**WHAT IS REQUIRED:** Recast the stretch of the listing from the line containing "You are a computer-use" through the end as a two-column CSV with the headers request and answer, one row per pair, each value in a single quoted field with line breaks replaced by spaces. Leave out the pictures.
== SUPPLIED INFORMATION
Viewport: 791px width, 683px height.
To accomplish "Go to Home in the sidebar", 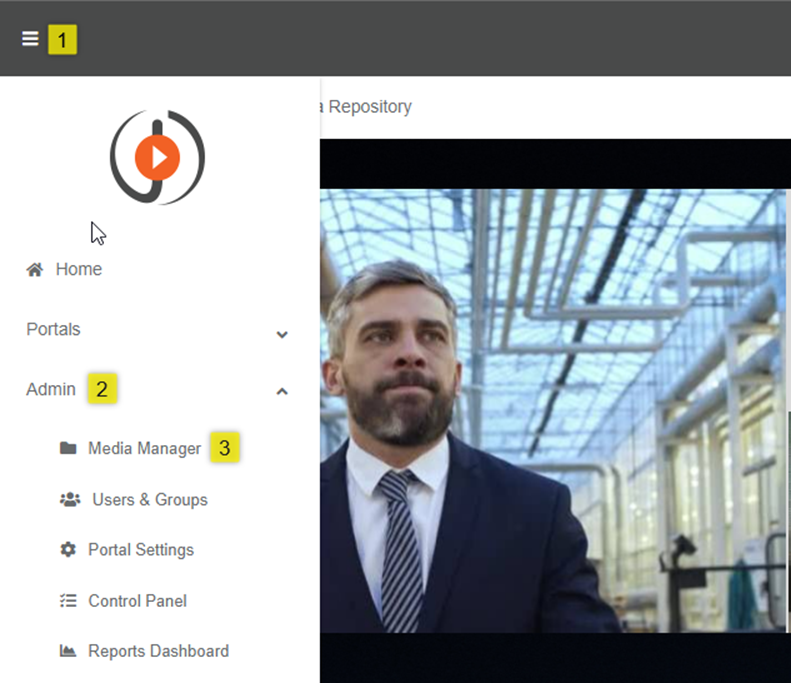I will click(79, 270).
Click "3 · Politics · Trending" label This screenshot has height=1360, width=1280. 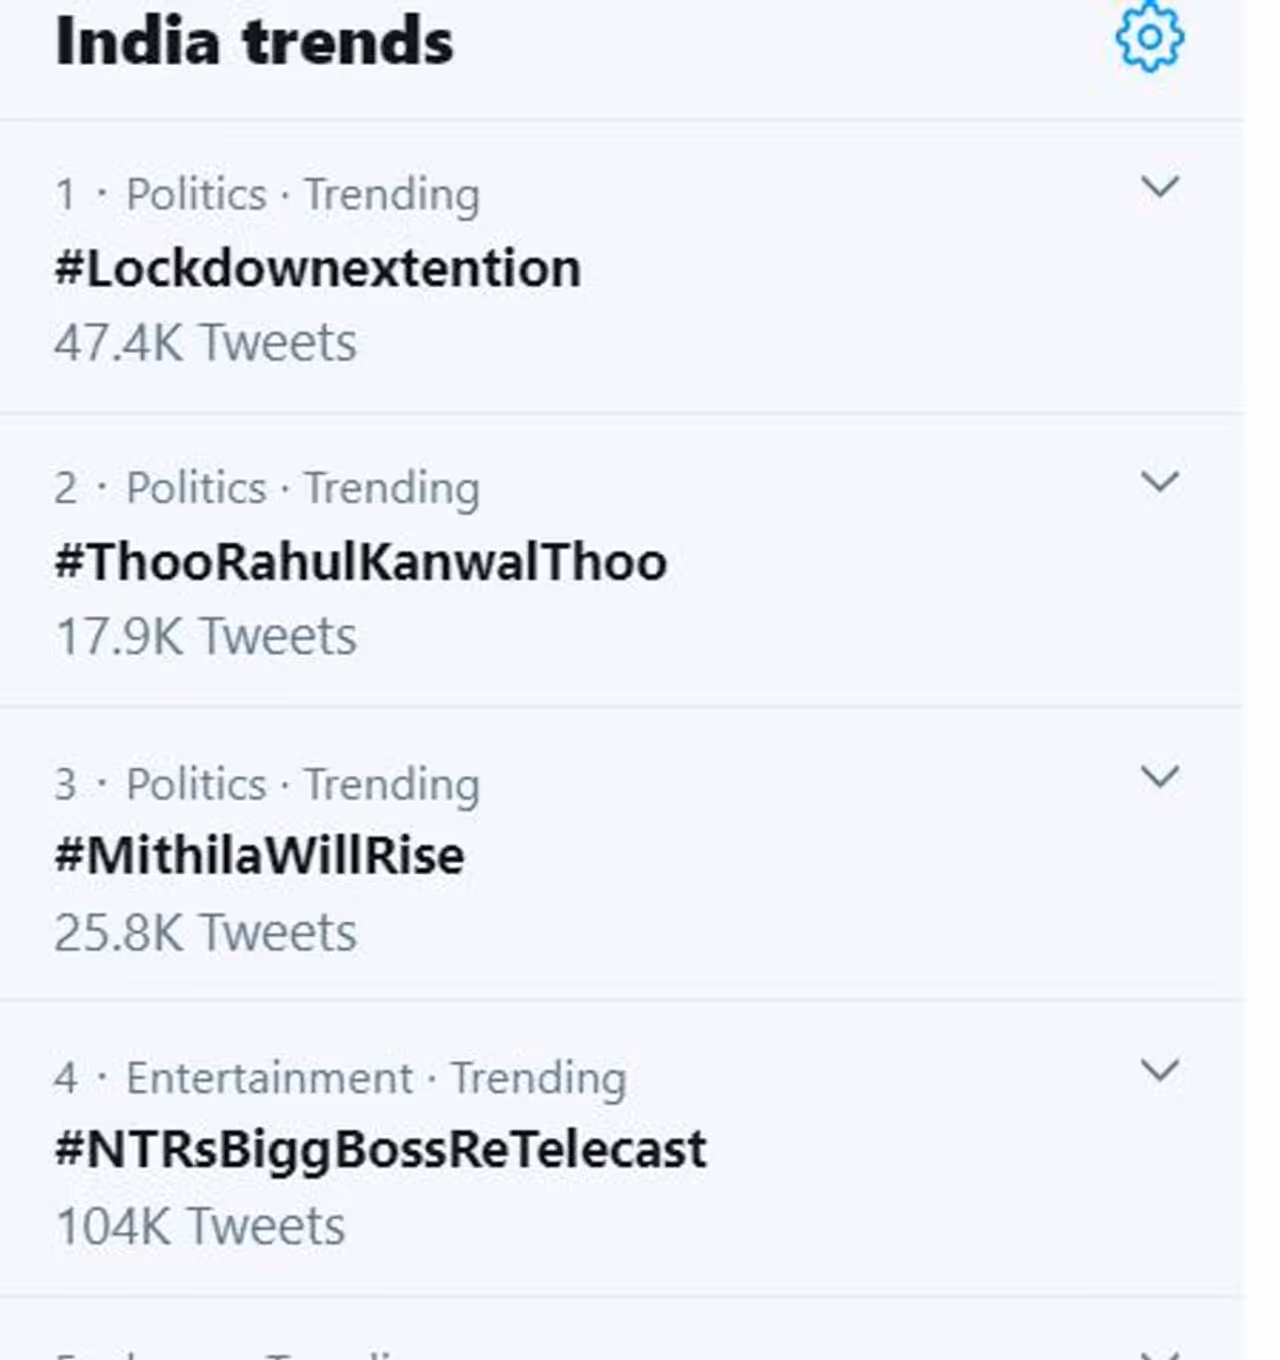point(267,784)
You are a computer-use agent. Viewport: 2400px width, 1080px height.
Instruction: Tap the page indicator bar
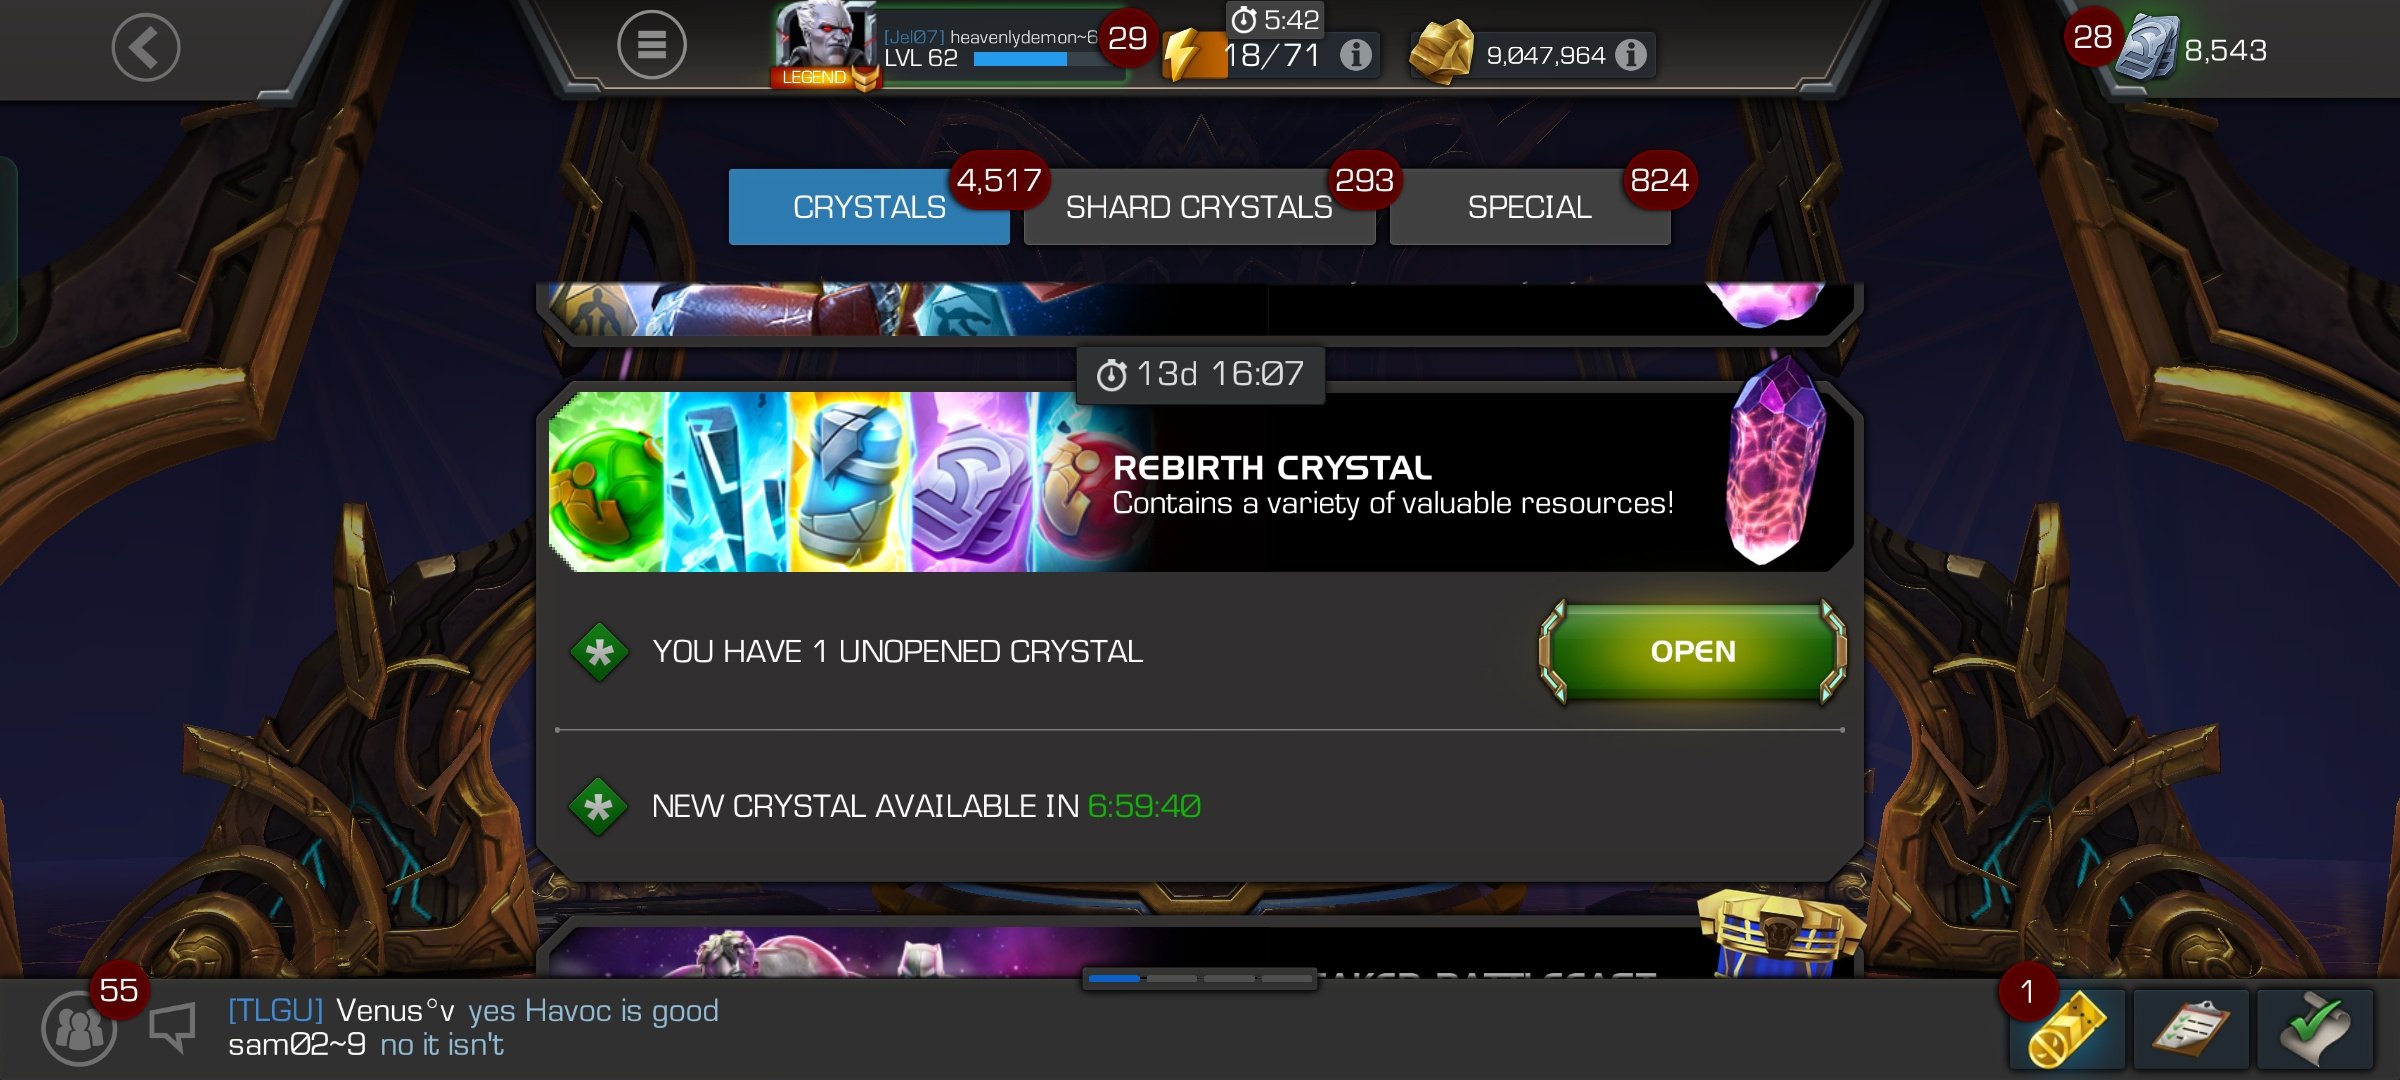(1199, 979)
====
**PROBLEM SOLUTION:**
request,answer
"You are a computer-use agent. Viewport: 2400px width, 1080px height. Instruction: Tap the page indicator bar","(1199, 979)"